Dès la première page du texte de la Commission sur la transition publiée aujourd’hui (14 janvier 2020), la nouvelle Commission rappelle l’ampleur des besoins pour financer la transition écologique : elle rappelle que la Commission Junker estimait déjà qu’il manquait « chaque année 260 milliards d’euros d’investissements » pour baisser de 40 % les émissions de CO2 d’ici 2030. A ce chiffre, elle ajoute un besoin de « 100 [à] 150 milliards pour répondre à d’autres objectifs environnementaux » (biodiversité, gestion des ressources…) et « 142 milliards pour répondre au besoin d’investissement dans les infrastructures sociales ».

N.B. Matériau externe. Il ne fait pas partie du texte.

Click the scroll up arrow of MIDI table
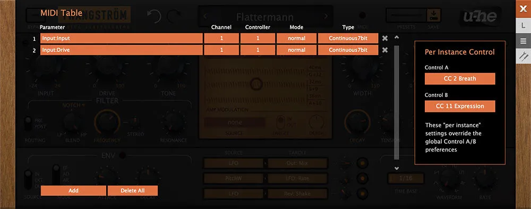This screenshot has width=531, height=209. 397,37
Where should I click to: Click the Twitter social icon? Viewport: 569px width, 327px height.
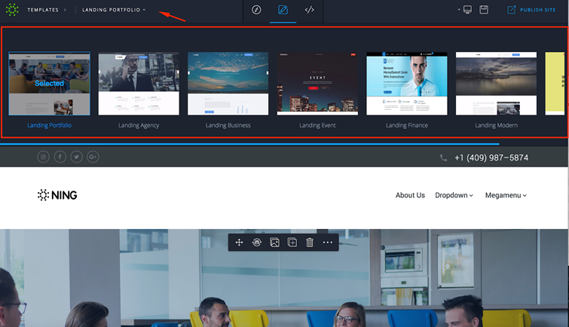click(x=77, y=157)
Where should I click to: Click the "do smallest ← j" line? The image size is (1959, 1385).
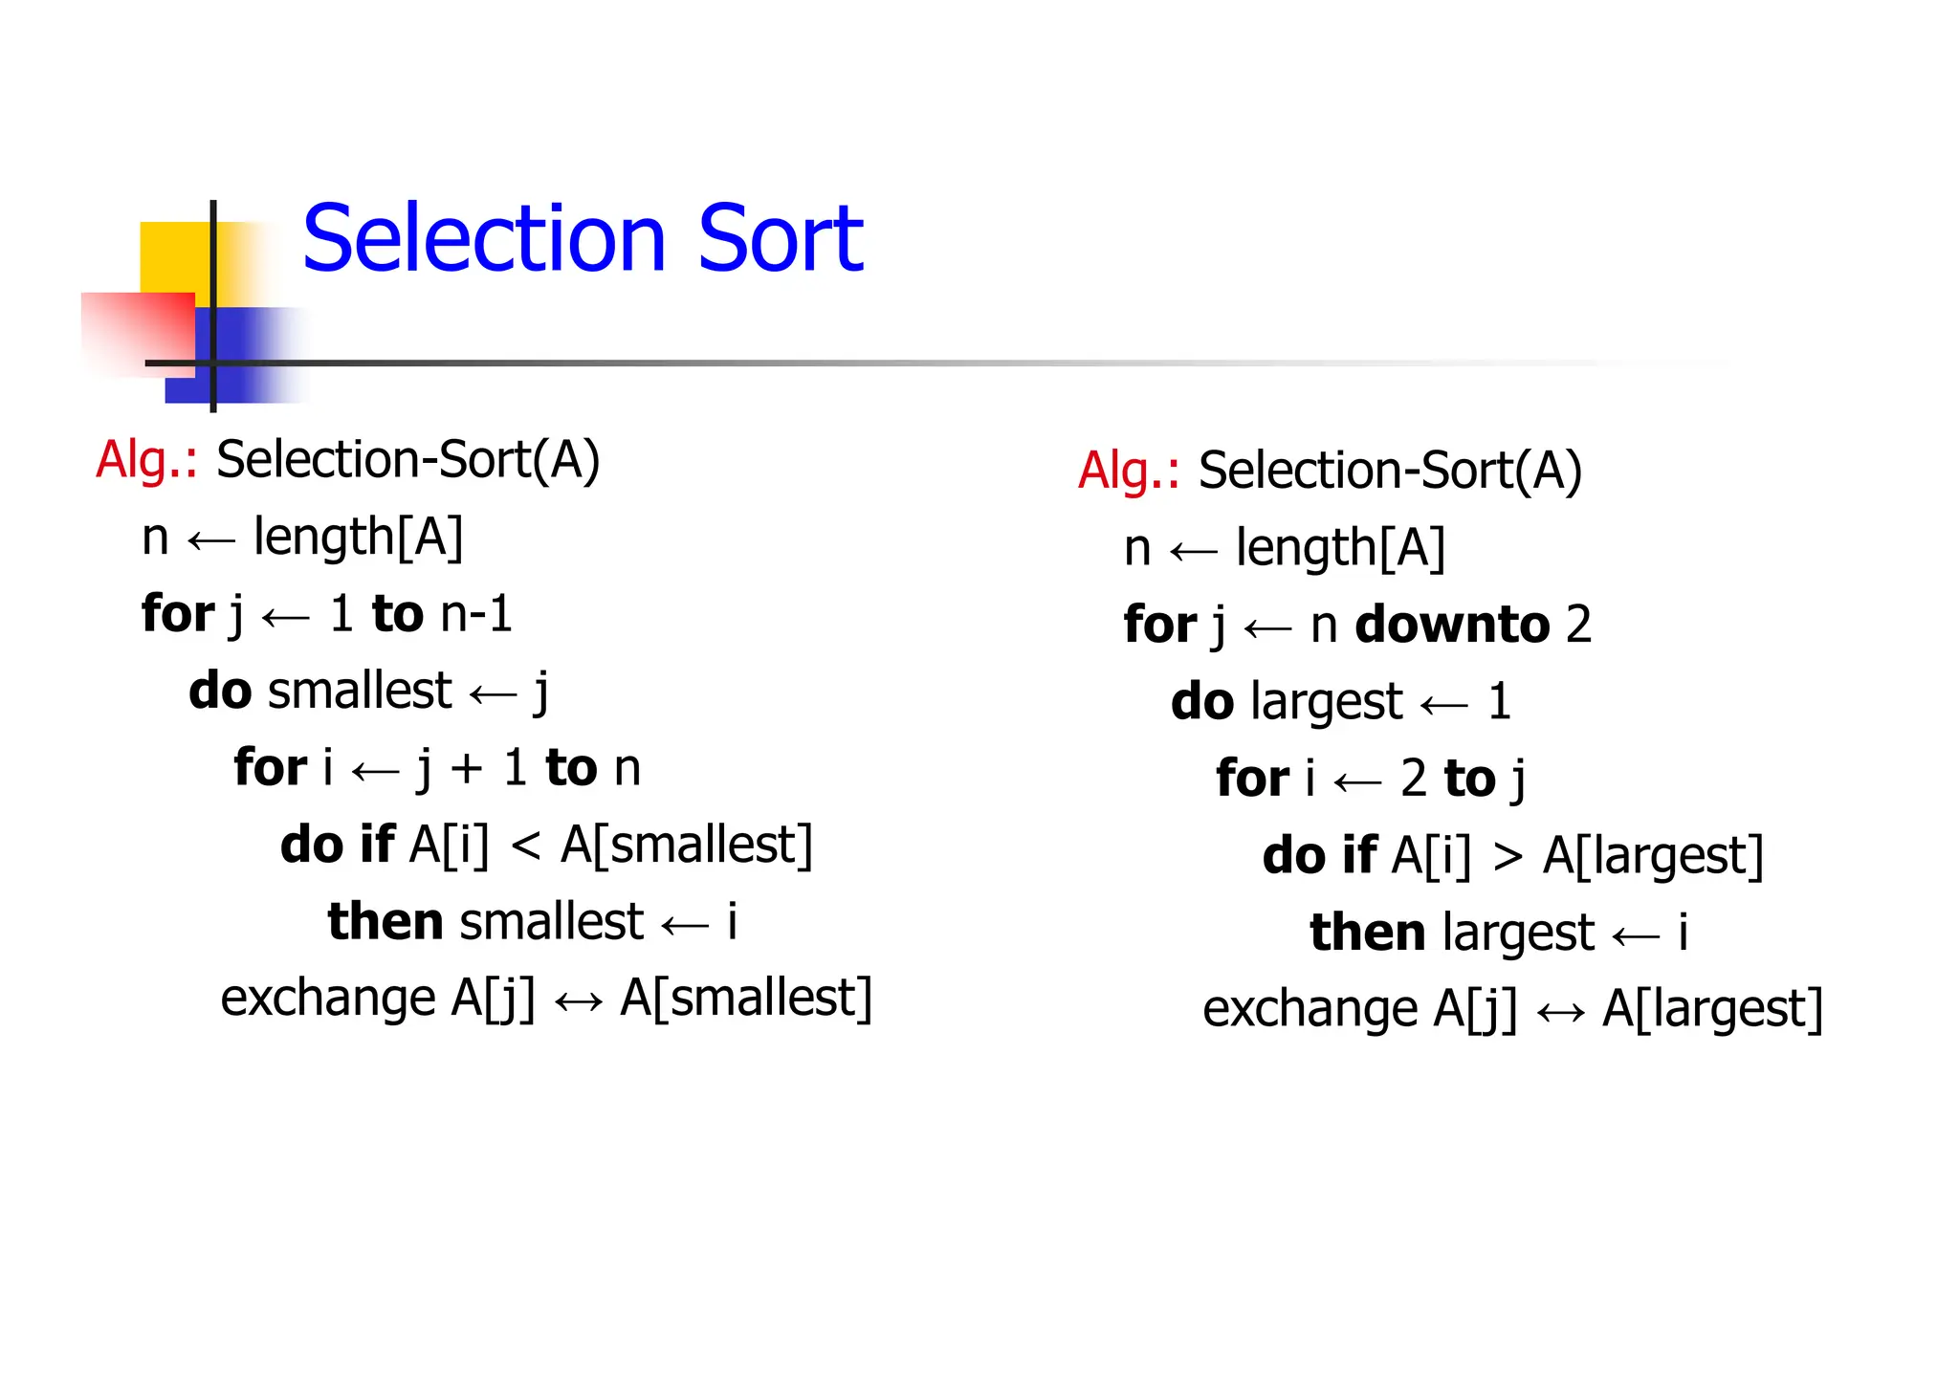369,691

Il manque donc, au minimum, 500 milliards d’investissements par an pour financer la transition écologique et sociale en Europe. Ce d’après la Commission européenne elle-même ! Et ce, en gardant un objectif de baisse des émissions de CO2 limité à 40 %. Alors même que la nouvelle Commission a été élue sur la promesse d’un Green Deal plus ambitieux. Le Plan dévoilé aujourd’hui n’est pas donc à la hauteur pour financer ce gigantesque chantier.
Quant au Fonds de Transition juste, nouvel outil introduit par la Commission Von der Leyen, il est doté de seulement 7,5 milliards sur 7 ans… A peine plus d’un milliard par an ! Cette faiblesse du budget est justifiée par l’effet de levier qu’espère susciter la Commission. Or l’incitation des acteurs privés est considérablement réduite lorsqu’il est question d’isolation des bâtiments ou de transformation du modèle agricole.
Ce Plan est un premier pas. Il ne saurait suffire en l’état. En ce sens, nous soulignons que la Commission envisage elle-même d’augmenter les financements après l’été 2020, lorsque l’ambition pour 2030 aura été officiellement revue à la hausse.
« Le financement du Green Deal européen n’est pas seulement gage d’efficacité, il est gage de crédibilité pour la Commission européenne. Les citoyens d’Europe, du monde, appellent à un changement de la marche économique pour respecter la finitude de la biosphère et lutter contre les inégalités. Il en va de la confiance qu’ils accorderont aux institutions qui les gouvernent », déclare Aurore Lalucq, eurodéputée et rapportrice du Semestre européen 2020, instance qui sera incontournable dans le changement de cap que les politiques économiques européennes devront faire.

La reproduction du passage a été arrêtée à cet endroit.